The e-learning industry is to see considerable growth at the hands of developing technologies.
Miles Berry, senior lecturer in ICT education at the University of Roehampton and vice chair of Naace, the ICT Association, suggested that modern technology can provide many opportunities for learning and could help to stimulate the development of new teaching techniques.
"There's much that technology can do to provide opportunities for learning for those who've found traditional classrooms quite a challenge," Mr Berry commented.
He mentioned that online platforms can help students who have trouble digesting information given to them in strict classroom settings.
Mr Berry continued that assistive technology and automated translation though interactive activities allow learners to progress at their own pace.
Online resources and communities will also offer students who wish to do extra research beyond the national curriculum the chance to do so via remote access.

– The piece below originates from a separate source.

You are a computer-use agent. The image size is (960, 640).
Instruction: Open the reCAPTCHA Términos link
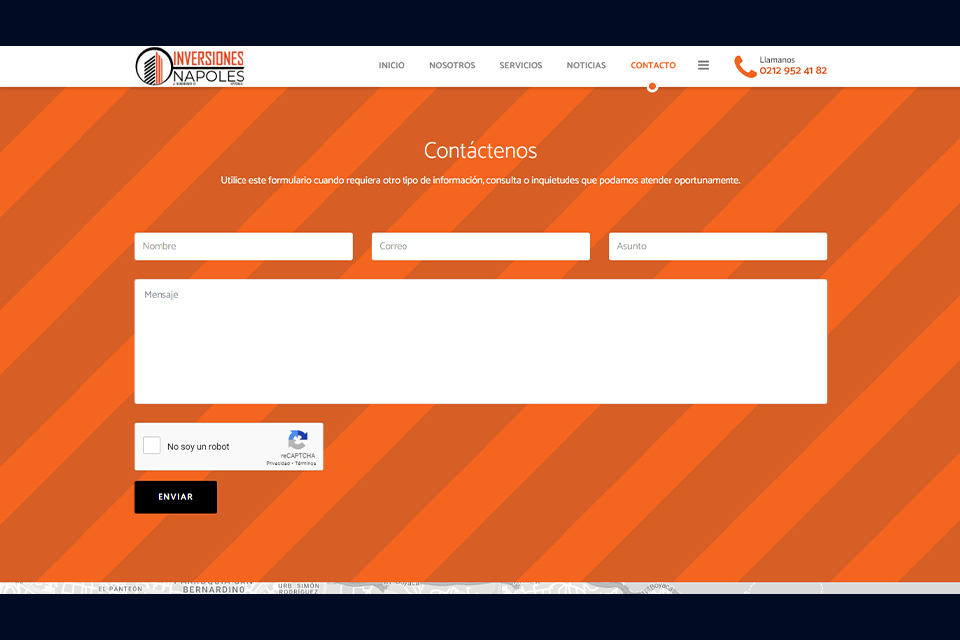305,464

Naace works to promote the benefits of e-platforms and is made up of a community of educators, technologists and policymakers whose aim is to implement technology in learning environments.
According to a report from The Education Arcade at the Massachusetts Institute of Technology, technology can have a reciprocal relationship with teaching.
Led by Eric Klopfer at the institute, the researchers found that the emergence of new technologies pushes educators to understand them for classroom use and allows them to implement original modes of teaching into schools.
Commenting on the emergence of new virtual systems such as cloud computing, Jonathan Bishop, chair of The Centre for Research into Online Communities and E-Learning Systems at Swansea University, explained that virtualisation platforms are set to have a significant impact on the way online platforms are used for both distance learning and within a classroom setting.
"The holding of e-learning content in the cloud will enable faster deployment and sharing of resources," he commented.